A motorista Léia Rodrigues, 42, afirma que, quando as medidas de isolamento social iniciaram, ela chegou a suspender as atividades por cerca de uma semana, pois vive com a mãe, uma idosa hipertensa de 68 anos, e teve medo de colocar a vida da mãe em risco. “Eu tinha parado, mas começou a faltar dinheiro para os remédios dela”, conta ela, segundo quem, os medicamentos que a mãe usa são caros. “Com esse rodízio agora, já não sei como vai ser, porque faço corridas todos os dias”, pontua ela, que se diz preocupada por não saber se conseguirá continuar comprando os remédios para a mãe porque sua solicitação para receber o auxílio emergencial de R$600 está em análise desde o dia 24 de abril.
Atenta à decisão do Governo de Pernambuco, a plataforma 99, por meio de nota, afirmou que irá orientar motoristas sobre como seguir as novas regras. A empresa também lembrou que outros estados adotaram a mesma linha, mas colocaram o transporte por aplicativos como exceção para garantir a mobilidade dos profissionais que precisam se deslocar. A plataforma disse ainda que "a saúde e segurança dos motoristas parceiros e passageiros é prioridade para a empresa" e que tem adotado medidas como “a criação de um fundo de R$ 4 milhões para doação de corridas em em diversas cidades brasileiras cujo valor é 100% destinada ao motorista visando manter a geração de renda neste período de pandemia”.
Também por nota, a Uber disse que a atividade exercida pelos motoristas aos usuários é essencial para a logística e funcionamento do Grande Recife, “seja realizando viagens para profissionais de saúde da linha de frente, doadores de sangue, seja por meio da entrega de medicamentos, refeições e conveniências”. A empresa afirmou ainda que suas equipes seguem trabalhando para que motoristas cadastrados na plataforma possam oferecer esse serviço.

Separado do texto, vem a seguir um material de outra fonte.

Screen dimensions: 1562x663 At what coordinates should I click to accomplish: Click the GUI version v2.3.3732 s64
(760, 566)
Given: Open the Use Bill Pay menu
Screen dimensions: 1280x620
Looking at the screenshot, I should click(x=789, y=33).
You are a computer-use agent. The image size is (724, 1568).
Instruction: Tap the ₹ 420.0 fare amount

A Amape decidiu ingressar com uma ação na Justiça para impedir a inclusão de motoristas de app no rodízio de veículos em cinco cidades do Grande Recife, conforme anunciado pelo Governo de Pernambuco nesta segunda-feira (11). A restrição no trânsito faz parte das medidas mais severas adotadas pelo Estado para tentar conter o avanço dos casos da covid-19.

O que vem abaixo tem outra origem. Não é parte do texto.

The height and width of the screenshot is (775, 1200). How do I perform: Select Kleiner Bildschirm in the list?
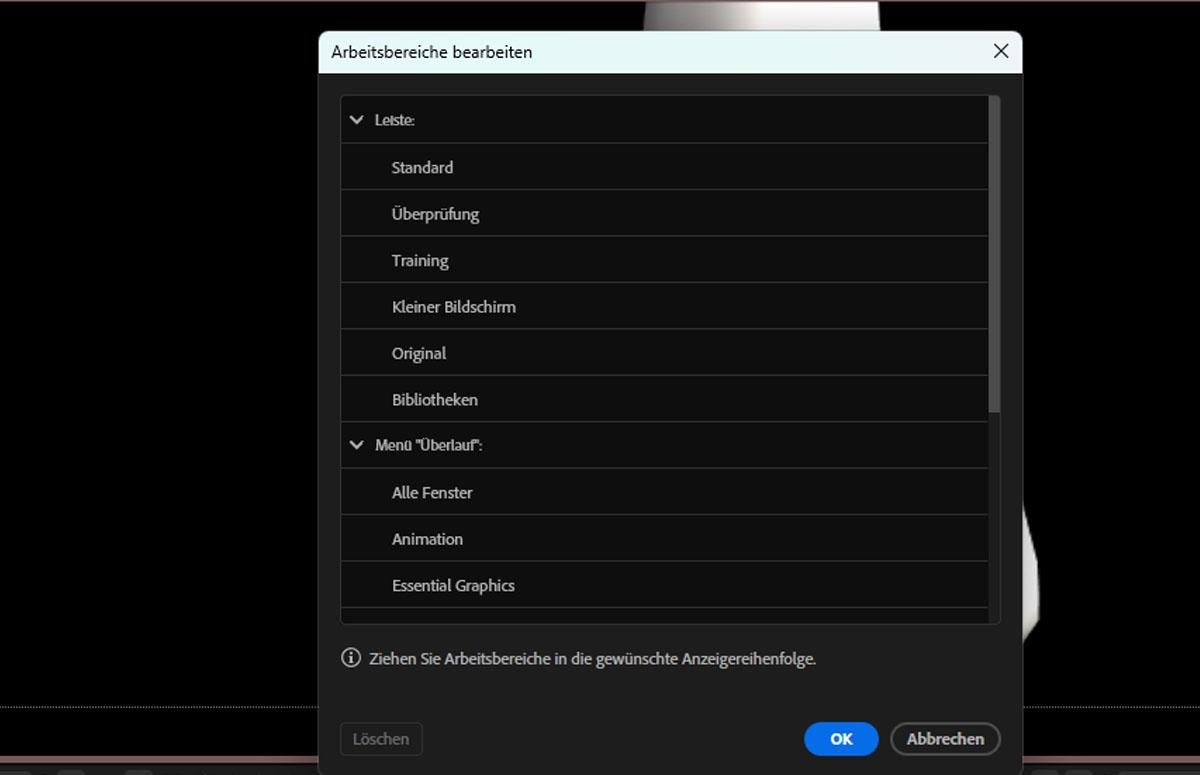click(453, 307)
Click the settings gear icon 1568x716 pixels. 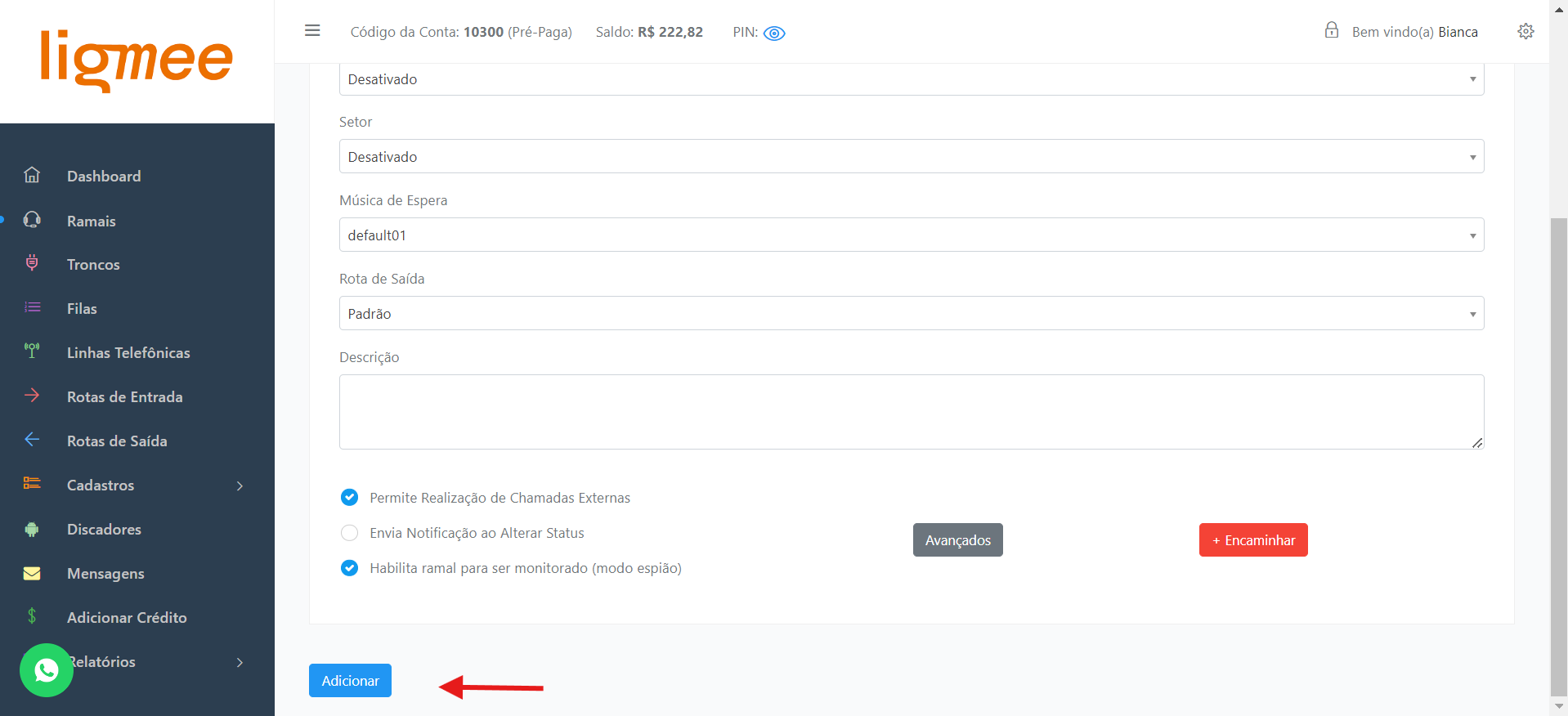point(1525,32)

A entidade também escreveu uma carta aberta ao governador Paulo Câmara para tentar reverter a inclusão dos motoristas por app no rodízio. "Vamos entrar com um mandado de segurança coletivo, porque entendemos que o transporte privado individual de passageiros por aplicativo é essencial", diz o presidente da Amape, afirmando que o meio de transporte é usado por vários profissionais da saúde para ir e voltar do trabalho.
Thiago Silva apontou ainda que a medida segue caminho oposto ao seguido por vários países. "[O rodízio] não tem nenhum tipo de consonância com o que acontece ao redor do mundo, onde os aplicativos têm ajudados os cidadãos na mobilidade urbana", pontuou Silva, classificando restrição no trânsito no Estado como arbitrária. "O Governo de Pernambuco sem consultar as lideranças e a categoria dos motoristas de aplicativo, de maneira arbitrária, toma essa medida sem ter base ou fundamento", sentenciou.
Para ele, a decisão das autoridades estaduais apenas reproduz o que foi feito em São Paulo, onde a prefeitura tornou mais rigorosas as regras de rodízio na cidade a partir desta segunda (11). "Só estão pegando o modelo que foi feito em São Paulo, que foi feito de maneira ruim, a ponto de já estarem retroceder e flexibilizar o rodízio, permitindo que motoristas de aplicativo possam circular", diz Thiago Silva, afirmando que o governo estadual está tomando uma medida contra a população pernambucana.